What worries me is this one:

ip@develop precision=4,d,8

Using the @develop version means the version may change as the branch is retested. Wouldn't we be better off using a specific numbered version? If so, which one?

DusanJovic-NOAA commented 3 months ago

I've updated spack.yaml, and it is rebuilding. There were library version conflicts, so I chose the latest version of the two.

What worries me is this one:

ip@develop precision=4,d,8

Using the @develop version means the version may change as the branch is retested. Wouldn't we be better off using a specific numbered version? If so, which one?

Yes. All libraries should be versioned, develop is ambiguous. I would use versions from your ufs-weather-model branch ufs_common.lua from modulefiles directory, with updated versions of g2 and g2tmpl. Also, fv3atm does not need sigio, sfcio, nemsio and wrf-io. Those are required by the upp executable, which we are not building here.

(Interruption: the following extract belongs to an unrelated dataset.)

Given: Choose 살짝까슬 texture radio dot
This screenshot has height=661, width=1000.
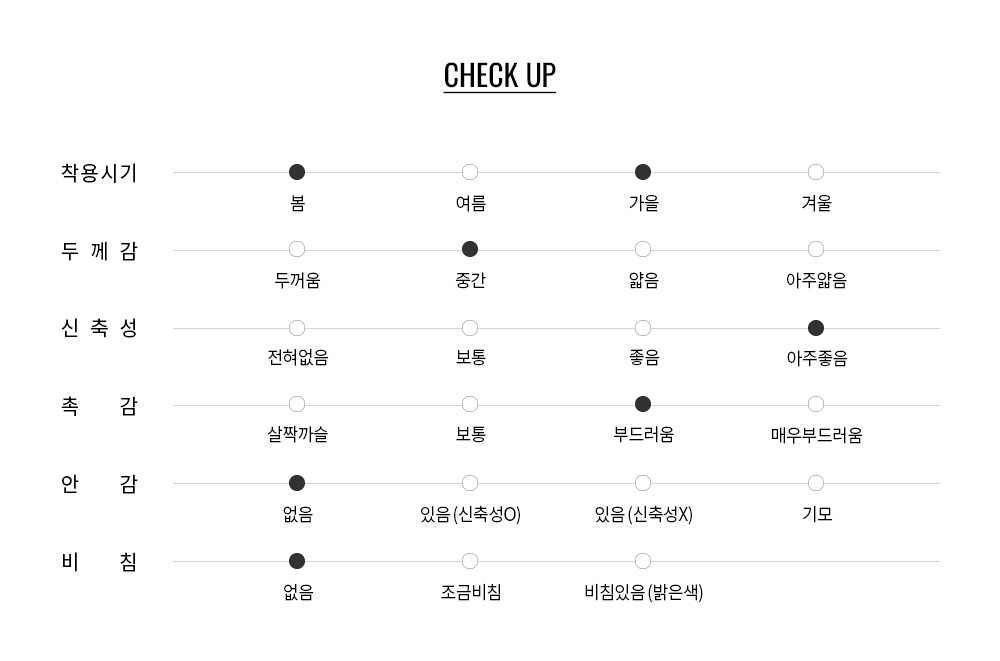Looking at the screenshot, I should coord(297,404).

SamuelTrahanNOAA commented 3 months ago

Yes. All libraries should be versioned, develop is ambiguous. I would use versions from your ufs-weather-model branch ufs_common.lua from modulefiles directory, with updated versions of g2 and g2tmpl. Also, fv3atm does not need sigio, sfcio, nemsio and wrf-io. Those are required by the upp executable, which we are not building here.

@DusanJovic-NOAA - Could you check the spack.yaml? It should match your specifications now.

DusanJovic-NOAA commented 3 months ago

Yes. All libraries should be versioned, develop is ambiguous. I would use versions from your ufs-weather-model branch ufs_common.lua from modulefiles directory, with updated versions of g2 and g2tmpl. Also, fv3atm does not need sigio, sfcio, nemsio and wrf-io. Those are required by the upp executable, which we are not building here.

@DusanJovic-NOAA - Could you check the spack.yaml? It should match your specifications now.

The spack.yaml looks good. And I see workflow finished successfully. Thank you for fixing this.

SamuelTrahanNOAA commented 3 months ago

I made an issue for the spack.yaml troubles:

It'll be automatically closed when this PR is merged.

zach1221 commented 2 months ago

@jkbk2004 testing is finished on WM PR 2326. Feel free to merge this PR.